I've always believed that the reason we get so many horrible low-budget horror films is this: our favored genre is generally the first stop for neophyte film producers who have no idea what they're doing -- but are pretty sure that horror movies equal big profits. Over my years of covering horror films of all budgets and from every corner of the globe, I've become pretty good at spotting the real McCoy from the money-grubbing posers, and as much as I hate to get angry and/or personal, the recent anthology known as The Perfect House is most assuredly a member of the latter camp. I'd go as far as to call it one of the most pointless, soulless, ugly, and disgusting horror films of the past ten years, but that's precisely the sort of press this film is after.

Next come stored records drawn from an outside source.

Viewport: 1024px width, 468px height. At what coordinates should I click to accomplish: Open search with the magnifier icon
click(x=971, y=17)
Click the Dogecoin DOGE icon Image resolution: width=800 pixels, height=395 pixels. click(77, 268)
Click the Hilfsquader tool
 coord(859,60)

A three-story omnibus piece wrapped in a garish and goofy wrap-around framework (that could have been cribbed from The House that Dripped Blood, if I actually believed these filmmakers would sit down with a 1971 Hammer film), The Perfect House is "about" nothing more than a house in which three horrific things have happened in the past. A strangely sexual real estate agent shows a pair of idiots around a house, and we're jolted back to...
Story #1 -- Two murderous kids stuck in a basement during a storm reveal all sorts of ugly secrets about their past.
Story #2 -- A caged, shrieking woman tries to argue, antagonize, and infuriate the vicious torturer who has her trapped in a basement.

Story #3 -- A sleazy neighbor forces an annoying couple to murder all of their children.

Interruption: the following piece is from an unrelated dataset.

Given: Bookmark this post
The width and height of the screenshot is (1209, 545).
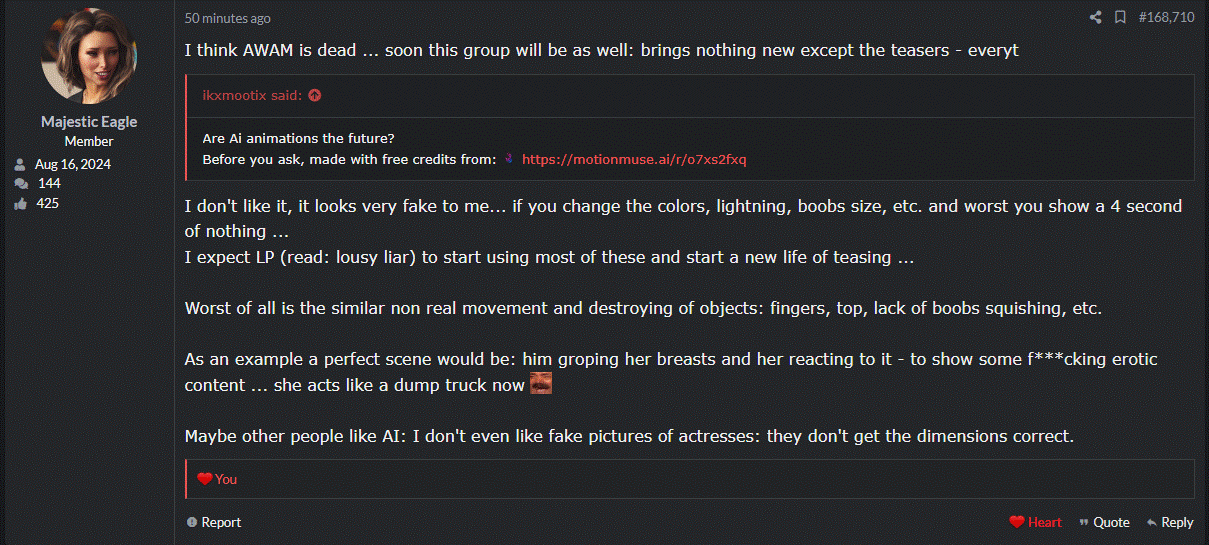Looking at the screenshot, I should 1120,17.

Pretty dark stuff, right? No. Shocking, incendiary, and daring? Nope. It's all garbage.

In the hands of some filmmakers who actually treated issues like rape, torture, and child murder with some degree of delicacy and respect, the material broached in The Perfect House could make for some truly unsettling horror fare. Unfortunately, co-directors Kris Hulbert and Randy Kent seem well aware of how silly and generic their stories are -- and so they ramp the "torture and suffering" up to eleven in an effort to distract you from the flat, amateurish acting performances, the consistently dippy and dreary screenplay, and the flick's overall air of low-rent, sleazy desperation.
And I'm not talking about problems inherent in low-budget features. There are horror flicks that cost half the price of The Perfect House that display infinitely more mood, style, and spookiness. The problem here is that none of the material is even remotely scary, but man, is it gross. The first story goes relatively tame on the visual ugliness (although it's still unsavory), the second tale shoots for some frank Hostel-style gore-slinging, but is perpetually undone by the stupid script and the hilariously overwrought performances. Ugly material, blandly presented, with extra gristle. Big deal.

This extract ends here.